Can I Make A PPI Claim?

Can I Make A PPI Claim?

by David Redmond on 28 Jan, 2012

PPI claims can be made if you were wrongly or even unknowingly sold Payment Protection Insurance with a loan, credit card or mortgage in the past 10 years.

The insurance policy is offered to borrowers so they can safeguard their financial situation in the event of a change in circumstances such as being made redundant.

For many people, PPI is an excellent way to make sure they can deal with difficult financial circumstances should they arise, but for thousands of others the protection was mis-sold. It is this second group that could be able to make a financial claim.

PPI was mis-sold if you did not need, want or ask for it. In a lot of cases the insurance was added on to borrowings without the borrower even knowing about it. In other situations, advisers may have wrongly told customers that they would be eligible to use the insurance, but when they came to do so they found that it did not apply in their situation. This is often true of those who are self-employed.

“It is well worth anyone who has taken out a loan, credit card or mortgage in recent years checking their paperwork to see if PPI was added to their borrowings,” says Matthew Briggs, CEO of www.claims.com.

“If you have been paying for PPI you should take a few minutes to speak to an expert legal adviser and find out if you have a claim. With the average payout at £2,500, you could find yourself better off.”

To make a successful PPI claim it must be shown that the financial adviser or broker dealing with your borrowings acted irresponsibly or knowingly mis-sold the insurance to you.

You will need to provide details of your borrowings and repayments and have a copy of the agreement if possible. It will then be in the hands of your solicitor to prove that the financial adviser acted negligently and did not uphold their professional standards in their dealings with you.

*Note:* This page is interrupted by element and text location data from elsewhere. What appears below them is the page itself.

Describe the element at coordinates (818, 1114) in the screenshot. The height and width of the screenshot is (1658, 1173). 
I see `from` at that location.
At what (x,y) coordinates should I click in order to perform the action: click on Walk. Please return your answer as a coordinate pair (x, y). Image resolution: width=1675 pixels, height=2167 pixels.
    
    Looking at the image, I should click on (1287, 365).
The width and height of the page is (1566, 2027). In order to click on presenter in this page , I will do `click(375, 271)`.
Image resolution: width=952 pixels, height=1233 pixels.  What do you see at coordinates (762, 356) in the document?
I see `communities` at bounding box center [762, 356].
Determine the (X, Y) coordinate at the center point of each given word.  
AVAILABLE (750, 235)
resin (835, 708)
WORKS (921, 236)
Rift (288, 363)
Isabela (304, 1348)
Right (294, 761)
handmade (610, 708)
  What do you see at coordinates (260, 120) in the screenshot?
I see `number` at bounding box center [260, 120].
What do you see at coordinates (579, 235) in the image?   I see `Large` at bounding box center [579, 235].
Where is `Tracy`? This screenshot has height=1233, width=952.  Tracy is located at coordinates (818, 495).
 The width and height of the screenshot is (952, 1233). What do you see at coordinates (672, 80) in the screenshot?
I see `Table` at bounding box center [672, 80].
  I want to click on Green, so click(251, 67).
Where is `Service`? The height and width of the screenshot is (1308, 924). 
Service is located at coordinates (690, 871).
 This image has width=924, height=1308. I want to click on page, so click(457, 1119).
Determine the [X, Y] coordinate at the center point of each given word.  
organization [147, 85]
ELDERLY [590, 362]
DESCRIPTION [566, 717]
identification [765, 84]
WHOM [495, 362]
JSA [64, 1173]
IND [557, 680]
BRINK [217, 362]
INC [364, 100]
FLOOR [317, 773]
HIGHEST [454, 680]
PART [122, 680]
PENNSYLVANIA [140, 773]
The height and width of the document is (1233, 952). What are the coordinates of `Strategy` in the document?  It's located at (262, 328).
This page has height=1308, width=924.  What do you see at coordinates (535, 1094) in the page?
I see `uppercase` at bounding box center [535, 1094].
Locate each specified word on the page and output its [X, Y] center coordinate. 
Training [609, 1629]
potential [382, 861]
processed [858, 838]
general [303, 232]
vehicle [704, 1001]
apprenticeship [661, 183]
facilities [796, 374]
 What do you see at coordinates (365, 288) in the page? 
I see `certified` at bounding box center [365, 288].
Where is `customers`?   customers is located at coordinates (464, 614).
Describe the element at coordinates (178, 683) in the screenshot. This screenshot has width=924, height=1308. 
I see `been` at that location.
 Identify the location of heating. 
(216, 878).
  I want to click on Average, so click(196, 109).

In many successful cases, borrowers will get back a lump sum equivalent to what they have paid out for the PPI cover. Interest on that amount should it have been held in a savings account could also be awarded, although interest will be payable on this portion.

“Do not hesitate to assess your borrowings and find out if you are able to make a PPI claim,” Matthew adds.

 “Just a few minutes of your time could mean hundreds or even thousands of pounds in your bank account.”

 

About the Author

David Redmond


David Redmond is a Partner of Don Gilliard Finance Group. He is a fee-only, independent financial advisor and financial planner. For over 15 years, he has been helping individual investors and their families realize their investment goals.